Index Outlook: Bulls, fighting on the backfoot

Sensex (18,008.1)

It was a tightly fought battle in the narrow strip between 18,000 and 18,500 last week. The bulls can take heart from the fact that the 18,000-buttress is still intact. What is disconcerting is the sheer lack of conviction in up-moves. There was no dearth of negative news to keep stock prices on a leash such as the raging global food inflation, turmoil in Egypt, fear of political instability due to the arrest of the former telecom minister.

And then there were the ubiquitous twins — inflation and interest rates that continued to prey on the minds of market participants. The only silver lining was the strength in some of the other global markets. Our market could soon reach a point at which all the negatives are discounted in the prices so that it too can join the ongoing rally in developed markets.

Volumes were subdued in both the cash and derivative segment as investors preferred to watch the action from the sidelines. Open interest is also quite low at Rs 1.2 lakh crore. With the expiry of February series scheduled on the 24th of this month and the Union Budget announcement shortly after that, trading activity is likely to be muted this month.

Oscillators in the daily and weekly chart are in the oversold region denoting that the market is oversold from both short and medium-term perspective. A watch should be maintained on the monthly rate of change oscillator. This indicator is on the verge of declining to the negative territory after a prolonged negative divergence. Further deterioration in this indicator would be negative from a long-term perspective.

Despite the heightened emotions in market last week, the Sensex has not lost much ground. The index recorded the low of 17,926 on Friday. This is a key medium-term support level as it occurs at 61.8 per cent (Fibonacci) retracement of the up-move from 15,960 to 21,108. If a trough is formed here, the medium-term view will stay positive and the index can move higher towards its previous peak over the ensuing months.

As explained in our last column, the entire zone between 17,800 and 18,300 is a potent reversal area for the short-term. However trend following indicators are not giving any reversal signals yet. The viciousness of the fall on Friday also shows that there could be some more pain in the short-term. The index needs to close above 19,000 to mitigate the bearish short-term view.

A strong close below the 17,926 level indicated above will mean that the index is retracing the entire up-move from March 2009 low of 8,047 to the November peak of 21,108. Minimum targets in this case could be at 17,189, 16,754 or 16,118.

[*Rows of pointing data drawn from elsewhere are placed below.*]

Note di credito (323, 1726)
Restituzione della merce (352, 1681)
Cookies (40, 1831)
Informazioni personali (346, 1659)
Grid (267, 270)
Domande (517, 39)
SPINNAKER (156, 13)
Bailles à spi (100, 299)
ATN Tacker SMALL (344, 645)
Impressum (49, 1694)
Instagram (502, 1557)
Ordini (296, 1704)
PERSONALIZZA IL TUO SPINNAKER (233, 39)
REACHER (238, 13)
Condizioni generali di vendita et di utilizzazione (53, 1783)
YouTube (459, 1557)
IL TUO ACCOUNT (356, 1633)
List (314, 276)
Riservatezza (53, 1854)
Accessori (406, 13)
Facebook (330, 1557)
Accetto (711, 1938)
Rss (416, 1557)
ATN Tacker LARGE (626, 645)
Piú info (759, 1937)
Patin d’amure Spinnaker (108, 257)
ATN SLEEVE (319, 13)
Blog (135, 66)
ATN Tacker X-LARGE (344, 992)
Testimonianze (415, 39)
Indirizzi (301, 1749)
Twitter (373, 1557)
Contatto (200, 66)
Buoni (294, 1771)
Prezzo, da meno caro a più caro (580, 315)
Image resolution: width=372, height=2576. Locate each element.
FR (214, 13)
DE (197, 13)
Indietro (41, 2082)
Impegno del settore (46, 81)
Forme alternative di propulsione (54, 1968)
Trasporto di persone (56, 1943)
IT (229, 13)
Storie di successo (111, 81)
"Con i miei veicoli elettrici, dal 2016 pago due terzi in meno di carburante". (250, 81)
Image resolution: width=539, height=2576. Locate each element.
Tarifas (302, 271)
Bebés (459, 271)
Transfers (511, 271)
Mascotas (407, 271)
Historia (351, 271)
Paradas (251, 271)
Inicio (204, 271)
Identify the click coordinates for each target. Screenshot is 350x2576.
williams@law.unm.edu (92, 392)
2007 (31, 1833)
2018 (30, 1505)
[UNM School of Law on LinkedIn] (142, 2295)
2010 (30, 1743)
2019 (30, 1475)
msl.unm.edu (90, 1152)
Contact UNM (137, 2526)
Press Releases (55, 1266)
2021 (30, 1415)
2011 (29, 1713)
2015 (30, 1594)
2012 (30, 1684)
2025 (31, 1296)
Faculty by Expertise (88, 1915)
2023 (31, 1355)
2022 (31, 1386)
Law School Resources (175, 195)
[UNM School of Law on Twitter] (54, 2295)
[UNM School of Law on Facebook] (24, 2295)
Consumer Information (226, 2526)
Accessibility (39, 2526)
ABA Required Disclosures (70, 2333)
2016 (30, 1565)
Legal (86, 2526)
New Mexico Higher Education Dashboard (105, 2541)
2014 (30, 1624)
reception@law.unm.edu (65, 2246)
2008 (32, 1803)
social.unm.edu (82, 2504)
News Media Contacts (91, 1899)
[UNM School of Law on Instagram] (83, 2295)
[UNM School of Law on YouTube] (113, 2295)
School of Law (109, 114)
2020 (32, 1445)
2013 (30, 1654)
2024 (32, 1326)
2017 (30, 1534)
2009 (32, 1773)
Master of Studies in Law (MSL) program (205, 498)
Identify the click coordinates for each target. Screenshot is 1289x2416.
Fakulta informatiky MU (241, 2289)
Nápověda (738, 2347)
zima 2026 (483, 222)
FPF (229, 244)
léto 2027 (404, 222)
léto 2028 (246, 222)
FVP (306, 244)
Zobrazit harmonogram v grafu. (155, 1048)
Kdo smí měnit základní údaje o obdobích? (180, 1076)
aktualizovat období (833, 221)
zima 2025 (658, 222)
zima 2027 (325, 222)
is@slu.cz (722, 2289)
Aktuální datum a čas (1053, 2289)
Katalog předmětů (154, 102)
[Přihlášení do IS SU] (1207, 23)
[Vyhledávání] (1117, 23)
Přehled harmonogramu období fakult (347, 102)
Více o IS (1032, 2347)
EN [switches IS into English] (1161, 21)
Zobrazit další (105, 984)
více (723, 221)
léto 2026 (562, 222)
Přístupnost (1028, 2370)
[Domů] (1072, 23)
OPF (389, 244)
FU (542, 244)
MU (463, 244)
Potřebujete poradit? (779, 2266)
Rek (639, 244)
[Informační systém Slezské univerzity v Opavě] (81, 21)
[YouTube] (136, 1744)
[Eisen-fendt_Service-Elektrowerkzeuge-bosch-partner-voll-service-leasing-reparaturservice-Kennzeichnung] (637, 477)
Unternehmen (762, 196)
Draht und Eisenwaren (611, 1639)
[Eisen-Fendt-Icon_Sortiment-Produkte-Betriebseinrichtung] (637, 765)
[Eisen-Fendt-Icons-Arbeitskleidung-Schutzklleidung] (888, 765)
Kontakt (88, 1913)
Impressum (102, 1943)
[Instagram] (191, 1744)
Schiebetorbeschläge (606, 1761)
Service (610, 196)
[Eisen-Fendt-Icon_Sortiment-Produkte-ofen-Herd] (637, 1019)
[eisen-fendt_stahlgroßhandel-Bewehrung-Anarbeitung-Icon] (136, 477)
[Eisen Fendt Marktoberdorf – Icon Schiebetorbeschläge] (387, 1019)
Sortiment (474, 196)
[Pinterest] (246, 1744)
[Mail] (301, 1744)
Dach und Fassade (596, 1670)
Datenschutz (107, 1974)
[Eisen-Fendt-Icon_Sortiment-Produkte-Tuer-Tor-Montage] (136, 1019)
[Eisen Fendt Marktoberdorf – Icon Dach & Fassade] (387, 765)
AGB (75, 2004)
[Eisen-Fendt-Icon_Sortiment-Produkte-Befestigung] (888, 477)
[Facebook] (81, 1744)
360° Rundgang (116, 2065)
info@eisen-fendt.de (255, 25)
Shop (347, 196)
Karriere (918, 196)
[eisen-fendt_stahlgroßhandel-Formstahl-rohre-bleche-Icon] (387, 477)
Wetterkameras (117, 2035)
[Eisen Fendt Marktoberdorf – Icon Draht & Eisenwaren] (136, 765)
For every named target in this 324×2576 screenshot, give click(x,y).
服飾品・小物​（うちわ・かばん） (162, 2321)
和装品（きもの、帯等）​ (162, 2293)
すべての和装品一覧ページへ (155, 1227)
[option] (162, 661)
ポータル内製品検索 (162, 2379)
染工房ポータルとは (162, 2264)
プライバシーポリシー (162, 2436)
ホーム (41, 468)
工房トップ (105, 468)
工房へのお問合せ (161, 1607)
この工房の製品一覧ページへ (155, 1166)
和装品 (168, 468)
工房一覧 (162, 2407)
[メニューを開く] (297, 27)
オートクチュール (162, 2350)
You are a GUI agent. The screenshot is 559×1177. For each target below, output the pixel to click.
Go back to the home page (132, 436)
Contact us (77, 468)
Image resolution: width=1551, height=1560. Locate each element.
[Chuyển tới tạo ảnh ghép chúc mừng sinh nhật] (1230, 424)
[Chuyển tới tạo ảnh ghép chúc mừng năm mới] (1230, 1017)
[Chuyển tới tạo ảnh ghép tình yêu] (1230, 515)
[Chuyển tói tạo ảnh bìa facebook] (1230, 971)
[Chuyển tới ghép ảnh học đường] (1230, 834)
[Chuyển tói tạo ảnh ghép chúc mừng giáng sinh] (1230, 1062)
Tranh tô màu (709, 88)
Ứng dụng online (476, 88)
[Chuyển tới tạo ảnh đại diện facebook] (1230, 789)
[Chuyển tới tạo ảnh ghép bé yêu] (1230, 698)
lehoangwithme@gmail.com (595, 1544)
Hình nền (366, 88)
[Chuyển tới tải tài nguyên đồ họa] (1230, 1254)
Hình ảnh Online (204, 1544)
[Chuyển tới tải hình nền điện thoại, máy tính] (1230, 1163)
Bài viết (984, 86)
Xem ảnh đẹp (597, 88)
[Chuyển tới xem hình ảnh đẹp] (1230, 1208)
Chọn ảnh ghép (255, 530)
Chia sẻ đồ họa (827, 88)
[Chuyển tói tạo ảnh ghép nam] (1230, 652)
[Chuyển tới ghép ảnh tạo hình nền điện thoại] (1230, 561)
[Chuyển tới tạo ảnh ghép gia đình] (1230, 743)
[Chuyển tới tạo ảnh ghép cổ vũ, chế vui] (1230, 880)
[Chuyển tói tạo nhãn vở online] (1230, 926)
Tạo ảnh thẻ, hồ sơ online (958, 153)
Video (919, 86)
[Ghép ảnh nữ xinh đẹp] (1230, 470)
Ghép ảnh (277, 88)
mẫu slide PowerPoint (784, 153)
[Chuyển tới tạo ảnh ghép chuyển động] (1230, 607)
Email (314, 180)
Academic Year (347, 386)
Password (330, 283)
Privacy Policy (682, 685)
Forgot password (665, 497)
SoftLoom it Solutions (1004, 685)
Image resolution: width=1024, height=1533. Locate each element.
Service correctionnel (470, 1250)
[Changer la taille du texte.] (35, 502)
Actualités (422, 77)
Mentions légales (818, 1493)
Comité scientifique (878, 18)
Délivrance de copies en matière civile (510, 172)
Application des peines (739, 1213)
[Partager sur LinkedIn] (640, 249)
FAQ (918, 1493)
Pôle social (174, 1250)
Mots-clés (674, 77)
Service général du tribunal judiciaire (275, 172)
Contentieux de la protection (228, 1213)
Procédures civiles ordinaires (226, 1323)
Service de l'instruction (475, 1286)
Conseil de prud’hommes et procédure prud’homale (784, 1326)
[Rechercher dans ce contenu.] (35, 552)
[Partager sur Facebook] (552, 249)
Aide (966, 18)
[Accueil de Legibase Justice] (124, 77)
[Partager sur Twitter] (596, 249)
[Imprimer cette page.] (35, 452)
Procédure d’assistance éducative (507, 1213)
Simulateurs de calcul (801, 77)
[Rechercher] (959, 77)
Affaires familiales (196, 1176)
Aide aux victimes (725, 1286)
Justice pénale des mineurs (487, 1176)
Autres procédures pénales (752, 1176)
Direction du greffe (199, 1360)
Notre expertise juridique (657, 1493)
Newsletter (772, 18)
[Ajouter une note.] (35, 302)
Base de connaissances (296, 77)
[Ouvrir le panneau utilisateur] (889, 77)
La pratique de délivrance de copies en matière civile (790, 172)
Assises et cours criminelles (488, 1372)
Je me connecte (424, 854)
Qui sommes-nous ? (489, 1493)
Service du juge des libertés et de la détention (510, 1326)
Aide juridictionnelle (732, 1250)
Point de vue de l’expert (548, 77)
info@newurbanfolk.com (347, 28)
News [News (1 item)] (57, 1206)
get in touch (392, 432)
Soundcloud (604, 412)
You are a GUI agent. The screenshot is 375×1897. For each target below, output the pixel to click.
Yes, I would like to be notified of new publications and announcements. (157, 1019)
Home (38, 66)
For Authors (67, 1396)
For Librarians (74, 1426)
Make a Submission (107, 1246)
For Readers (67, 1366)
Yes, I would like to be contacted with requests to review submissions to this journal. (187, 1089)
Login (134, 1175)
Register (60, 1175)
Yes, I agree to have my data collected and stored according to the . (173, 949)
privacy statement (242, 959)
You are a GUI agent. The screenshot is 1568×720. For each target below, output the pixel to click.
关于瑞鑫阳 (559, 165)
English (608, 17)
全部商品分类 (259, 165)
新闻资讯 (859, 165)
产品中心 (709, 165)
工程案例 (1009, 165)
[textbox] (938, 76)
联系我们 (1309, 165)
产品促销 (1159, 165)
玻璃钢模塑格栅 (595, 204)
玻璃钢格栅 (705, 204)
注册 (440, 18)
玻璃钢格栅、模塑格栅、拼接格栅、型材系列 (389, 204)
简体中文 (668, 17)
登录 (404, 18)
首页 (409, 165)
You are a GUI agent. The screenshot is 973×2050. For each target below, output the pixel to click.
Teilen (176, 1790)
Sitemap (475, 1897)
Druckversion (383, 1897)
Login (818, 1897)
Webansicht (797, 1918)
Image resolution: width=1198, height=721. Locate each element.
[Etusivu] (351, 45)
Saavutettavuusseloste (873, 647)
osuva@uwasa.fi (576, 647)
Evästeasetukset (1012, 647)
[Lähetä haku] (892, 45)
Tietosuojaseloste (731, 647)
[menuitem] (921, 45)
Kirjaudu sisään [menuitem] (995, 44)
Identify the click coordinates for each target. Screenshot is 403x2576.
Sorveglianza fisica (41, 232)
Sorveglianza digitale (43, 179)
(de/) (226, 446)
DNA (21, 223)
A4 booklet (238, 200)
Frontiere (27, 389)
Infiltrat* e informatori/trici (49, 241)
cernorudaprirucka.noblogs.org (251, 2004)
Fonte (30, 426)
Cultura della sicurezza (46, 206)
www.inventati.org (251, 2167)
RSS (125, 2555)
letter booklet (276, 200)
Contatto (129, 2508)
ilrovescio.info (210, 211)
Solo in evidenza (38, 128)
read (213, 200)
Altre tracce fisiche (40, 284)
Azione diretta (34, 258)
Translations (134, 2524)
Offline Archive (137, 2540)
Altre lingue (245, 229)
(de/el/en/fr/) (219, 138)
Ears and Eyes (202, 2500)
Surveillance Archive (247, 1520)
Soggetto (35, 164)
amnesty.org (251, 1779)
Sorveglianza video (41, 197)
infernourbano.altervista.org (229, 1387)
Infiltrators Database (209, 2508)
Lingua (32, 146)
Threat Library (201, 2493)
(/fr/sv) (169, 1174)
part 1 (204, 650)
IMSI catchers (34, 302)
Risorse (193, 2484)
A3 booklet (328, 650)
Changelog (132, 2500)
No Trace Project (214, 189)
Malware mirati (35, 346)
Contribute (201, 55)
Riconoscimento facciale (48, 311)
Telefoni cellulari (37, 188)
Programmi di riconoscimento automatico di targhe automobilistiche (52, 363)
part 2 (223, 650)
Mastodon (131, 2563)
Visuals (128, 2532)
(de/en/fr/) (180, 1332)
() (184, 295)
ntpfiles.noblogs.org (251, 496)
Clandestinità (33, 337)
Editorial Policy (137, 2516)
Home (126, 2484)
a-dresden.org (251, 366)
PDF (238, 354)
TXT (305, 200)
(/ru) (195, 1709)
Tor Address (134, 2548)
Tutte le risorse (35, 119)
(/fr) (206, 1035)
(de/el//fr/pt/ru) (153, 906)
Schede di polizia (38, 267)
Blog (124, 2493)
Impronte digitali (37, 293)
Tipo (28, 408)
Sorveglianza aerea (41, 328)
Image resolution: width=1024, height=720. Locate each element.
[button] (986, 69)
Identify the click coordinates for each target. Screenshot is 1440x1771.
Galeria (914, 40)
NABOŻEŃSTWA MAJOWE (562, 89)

A bounce in the early part of the week can take the Sensex higher to 18,501, 18,729 or 18,821 next week. Failure to move beyond 18,500 will mean that the worst is not yet over. Downward targets for the index are 17,926, 17,700 and 17,180.

Nifty (5,395.7)

The Nifty declined to the low of 5400 on Tuesday and spent the rest of the week in the band between 5,400 and 5,550. The index is halting at the key medium-term support at 5,378. Medium-term view will turn negative only on a strong close below this level. Conversely a rebound from here can take the index towards its life-time peak again. The entire zone between 4,700 and 5,300 is a strong long-term support band since the index spent almost a year in this band.

Short-term resistances would be at 5,534, 5,585 and 5,635. Failure to move above the first resistance would mean that the short-term trend remains negative. The index would then be expected to decline to 5,368, 5,308 or 5,200 in the near-term.

Strong close below 5,378 will imply that the entire up-move from the March 2009 trough is being corrected. Minimum downward targets in that case would be 5,198, 5,071 and 4,886.

Global Cues

It was a relatively sedate week on equity markets and most benchmarks headed higher as concerns regarding Egypt abated.

European indices closed strongly higher. Many benchmarks such as the FTSE and DAX closed at new 52-week highs.

Even the DJ Euro STOXX 50 is close to the 2010 peak implying that a fresh long-term uptrend can resume in this index. CBOE volatility index declined from the intra-week peak of 19.9 to close at 15.9.

The Dow closed on a very strong note above the 12,000 mark last week. Near-term trend will stay positive as long as this index trades above 11,450.

Our medium-term targets stay at 12,444 or 12,896 as the index heads higher.

If we assume that third wave from March 2009 low is unfolding currently, minimum target would be 12,573.

Many Asian markets such as Shanghai Composite Index, Taiwan Weighted Index, Thailand SET, Jakarta Composite and the Nikkei recovered from lower levels to close on a positive note.